Gowda told reporters that no one had asked for any information on ‘Mega City’ project which Yogeshwar had floated along with several partners.
Within 24 hours, Bhardwaj told reporters Sunday that he had sought information from Gowda on charges against Yogeshwar.
Gowda met Bhardwaj later Saturday amid speculation that the governor had summoned him over the Yogeshwar issue following a representation by people who had invested money in the ‘Mega City’ project but had not got house sites.
“You know the constitutional position. I cannot act on my own against a minister. Appointment or dismissal of the minister is on the advice of the chief minister,” the governor, who is often dubbed by the ruling BJP as “Congress agent”, said on the margins of a function here.
“Hence, I have asked the chief minister for information (on Yogeshwar),” said Bhardwaj, a former central law minister known to be loyalist of the Nehru-Gandhi family.
The Yogeshwar issue is becoming a major headache for Gowda, who Aug 4 took over from Yeddyurappa, BJP’s first chief minister in the state.
Yeddyurappa quit July 31 after being indicted by the Lokayukta (ombudsman) in the illegal mining scam in the state.
Yogeshwar had ‘defected’ to the BJP from the Congress in 2009 when Yeddyurappa was chief minister. He is believed to have become a minister in the Gowda cabinet on Yeddyurappa’s insistence.
The central corporate affairs ministry’s Serious Fraud Investigation Office (SFIO) has concluded its probe into ‘Mega City’ scandal.
“I have not seen the full report.
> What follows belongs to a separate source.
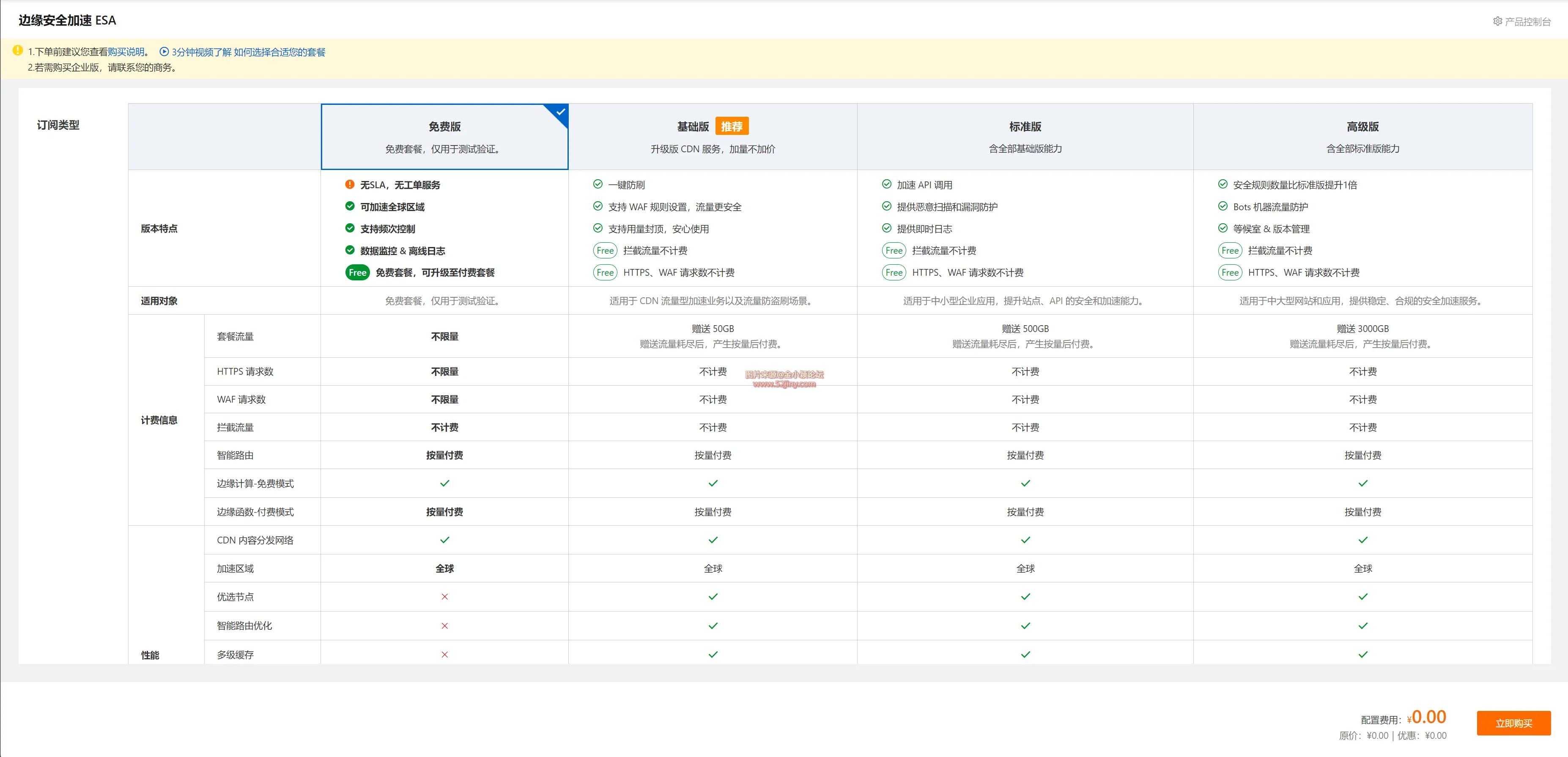
Task: Click the orange 推荐 badge
Action: [x=732, y=126]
Prima facie, it is serious,” Corporate Affairs Minister M. Veerappa Moily, a former Congress chief minister of the state, said in Bangalore last week.
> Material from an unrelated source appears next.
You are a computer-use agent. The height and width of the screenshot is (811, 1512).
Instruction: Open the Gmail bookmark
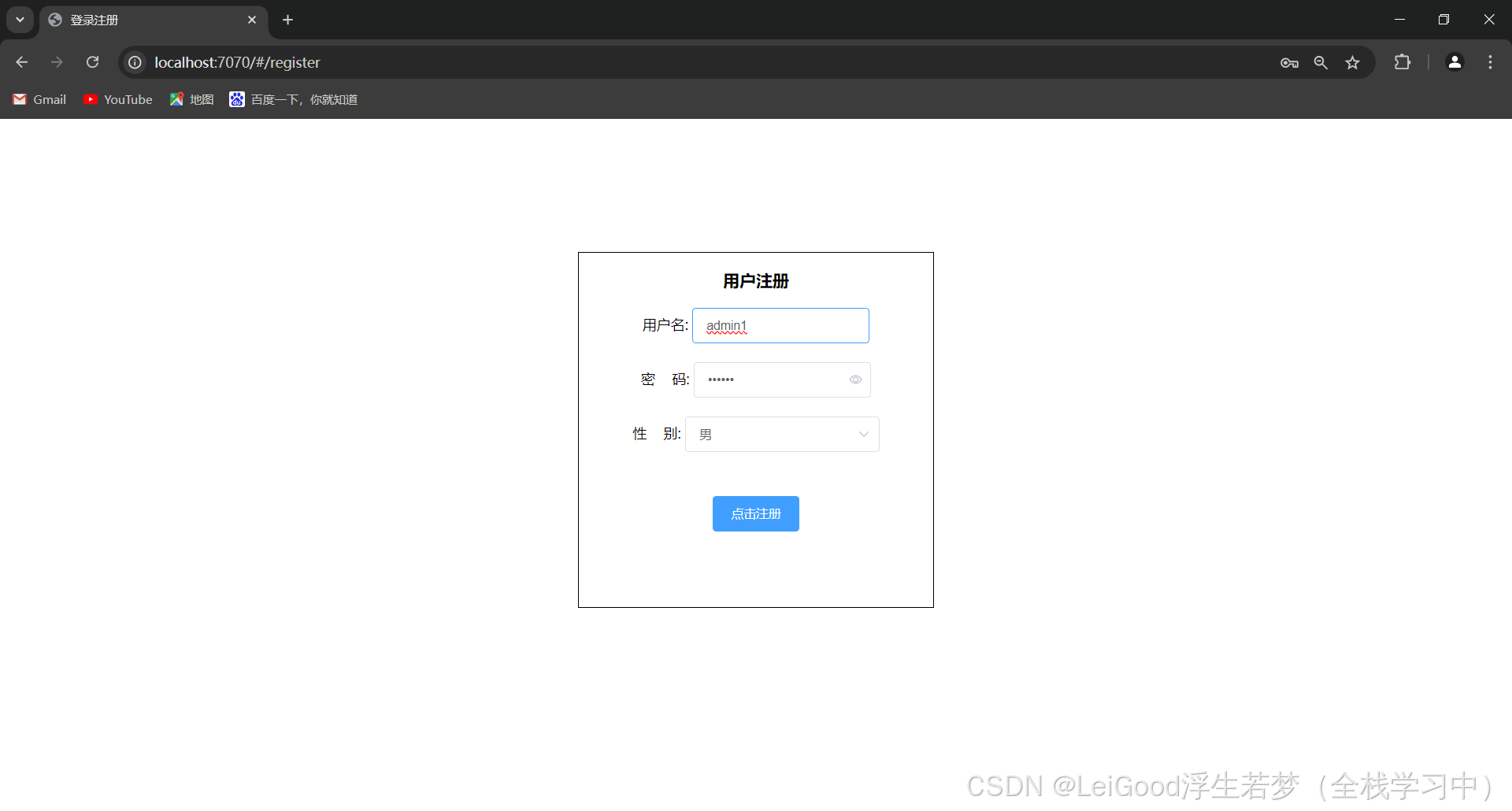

Yogeshwar has denied the charges and claimed that SFIO had not sought any information from him.
Bhardwaj’s stance on the Yogeshwar and Balasubramanian panel findings has pitted BJP against the governor once again.
State BJP chief K.S. Eshwarappa, a bitter critic of Bhardwaj’s style of functioning, Sunday attacked him saying he should know that governors must function within certain limits and not interfere in the government’s work.
“I will write to the president to urge her to appoint as governors only those who know the constitutional limits imposed on their functioning,” Eshwarappa told reporters in Shimoga, about 280 kms from here.